Ristagnano i consumi: la denuncia delle associazioni dei consumatori
A spegnere gli entusiasmi del governo ci sono le associazioni dei consumatori. “I consumi finali nazionali risultano al palo rispetto al trimestre precedente, e addirittura in diminuzione dello 0,1% su base annua – spiega il Codacons- un segnale preoccupante che dimostra come la spesa delle famiglie sia ferma e non cresca, con ripercussioni a cascata per l’intera economia nazionale”.
Il presidente del Codacons Carlo Rienzi sottolinea che “dopo i maxi rincari che si sono abbattuti sulle vacanze estive e le nuove spese che attendono i consumatori in autunno, a partire da quelle per la scuola, ribadiamo l’invito al Governo a studiare misure specifiche tese a difendere il potere d’acquisto delle famiglie e sostenere i consumi, che sono il vero motore della nostra economia”.
Sulla stessa lunghezza d’onda l’Unc. La crescita dello 0,2% del Pil nel secondo trimestre è un “dato allarmante! Il Paese è fermo”, afferma Massimiliano Dona, presidente dell’Unione nazionale consumatori secondo cui “i consumi, che rappresentano il 60% del Pil, forniscono un contributo nullo alla crescita”.

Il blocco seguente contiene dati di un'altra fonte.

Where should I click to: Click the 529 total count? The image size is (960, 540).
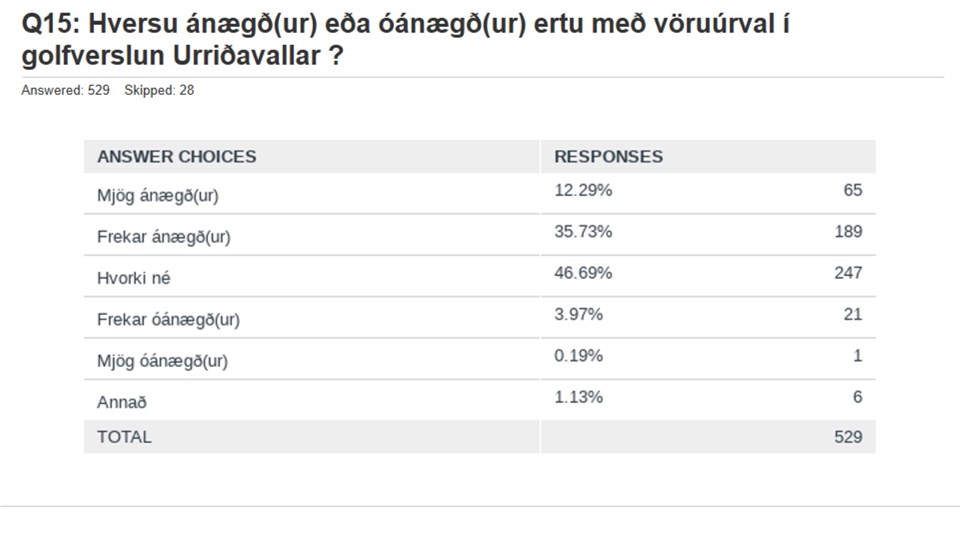click(x=848, y=437)
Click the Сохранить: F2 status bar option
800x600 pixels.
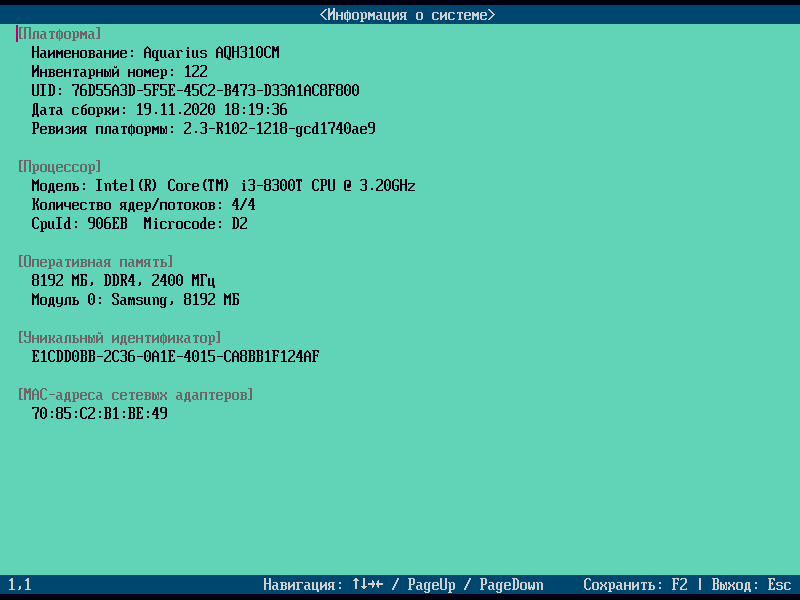(x=636, y=585)
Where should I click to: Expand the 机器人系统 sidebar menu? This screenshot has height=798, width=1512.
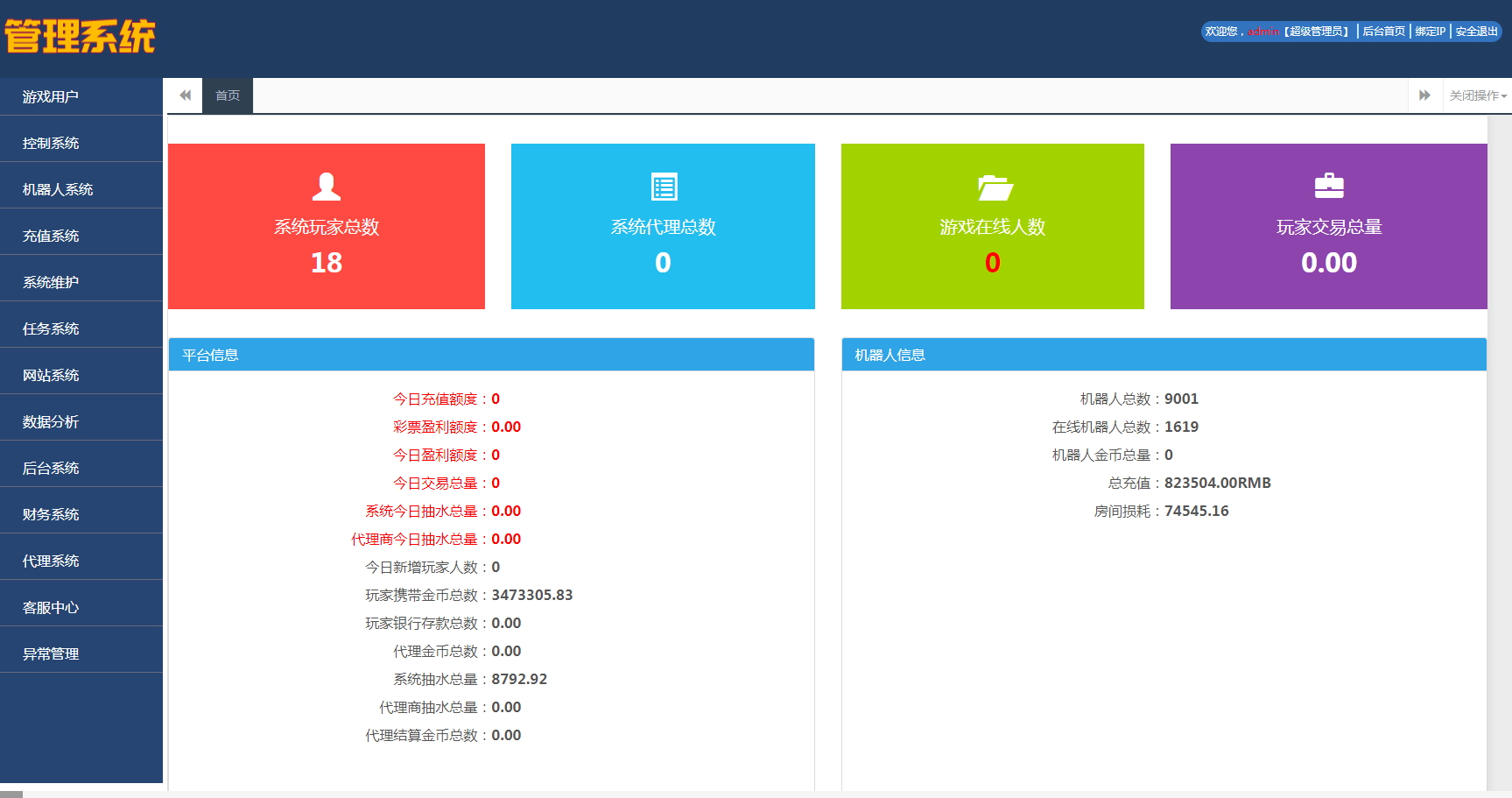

Secondo Dona è “inevitabile, quindi, che in queste condizione l’Italia cresca solo dello zero virgola. Urge una manovra che concentri le poche risorse disponibili ad aiutare le famiglie che faticano ad arrivare alla fine del mese, colpite più di tutte le altre dal caro vita. L’inflazione è ora relativamente bassa, ma il decollo dei prezzi del 2022 pesa ancora come un macigno sulle tasche degli italiani”, conclude il responsabile dell’Unc.